The situation in Mumbai, however, is different for two reasons. One is that the Shiv Sena and the MNS base their politics only on violently attacking the immigrants. This isn’t the case with the others, which may favour one caste or community but do not always target the others.
The second reason is their influence in Mumbai, which is India’s commercial capital and No. 2 metropolis. In the years when New Delhi was no more than a dull town of bureaucrats and politicians, Mumbai, or Bombay as it was known then, was a thriving city known for its night life, the glamorous Hindi film world and an urbane, cultured population comprising people from different backgrounds – Parsis, Christians, “Madrasis”, Hindi-speaking north Indians and, of course, the Marathis.
The “Maximum City”, as a best-seller called it, was, like all major cities, a magnet for people looking for jobs. These were available for all – from the jet-setting corporate executives to aspiring film stars to lowly manual labourers. Not surprisingly, the city also had the largest slum in Asia in Dharavi and a violent underworld with the mafia dons acquiring a nationwide notoriety.
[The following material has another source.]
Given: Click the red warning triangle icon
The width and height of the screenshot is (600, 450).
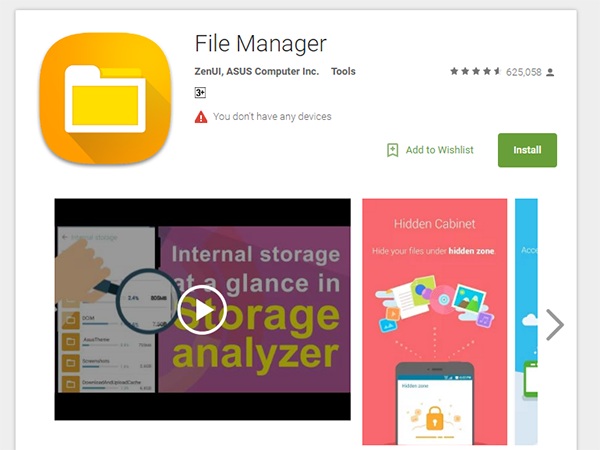Looking at the screenshot, I should click(x=201, y=117).
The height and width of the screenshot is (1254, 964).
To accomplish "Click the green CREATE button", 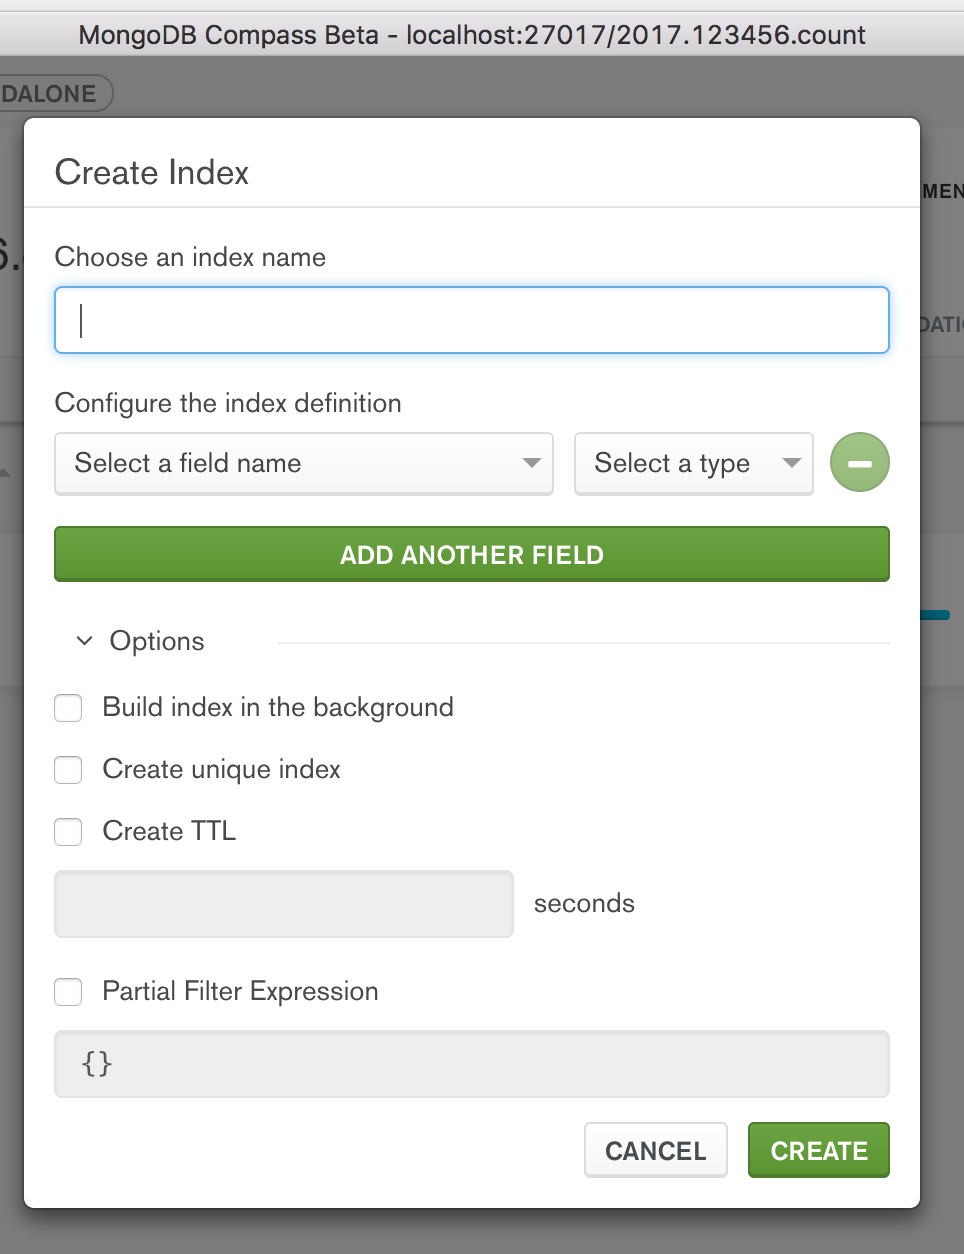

It is the volatile combination of an unending influx of people from other states, especially those like Bihar which suffered from a severe economic downturn, and the violence of the gang leaders, which fuelled the growth of the provincial organisations.
They were also aided by the cynicism of major parties like the Congress, which used the Shiv Sena in the sixties to target the communist trade unions, and has been mollycoddling the MNS in recent years to divide the anti-Congress vote.
Till now, the silence of the responsible citizens over the depredations of the narrow-minded ‘kupmanduks’ (frogs in the well), either out of fear or because of their general political insignificance, encouraged the chauvinists to strut about with impudence.
It is a matter of satisfaction, therefore, that at last eminent personalities like Tendulkar and Ambani have decided to speak out. They probably felt that the crude parochialism of uncle Bal and nephew Raj have reached a stage where Mumbai was earning a bad name.
For Ambani, there was perhaps an economic compulsion as well. If Mumbai comes to be known as a city where outsiders are not safe, both high-flying executives and the humble taxi drivers will tend to avoid it with damaging consequences for the business world.
Hence Ambani’s observation that “we in the corporate sector got out of the licence raj, but the poor taxiwallah is still stuck in the licence raj”. The reference was to the state government’s notification making only those who had lived in Maharashtra for 15 years and could speak Marathi eligible for taxi licences.
The document was later modified following a public outcry to include Gujarati and Hindi among the language which the taxi driver must know. But it was another instance of the Congress-led government playing the parochial card.
Since the national parties are seemingly reluctant to take a bold stand against divisive politics, the regional parties can only be checked if distinguished citizens start speaking out against them.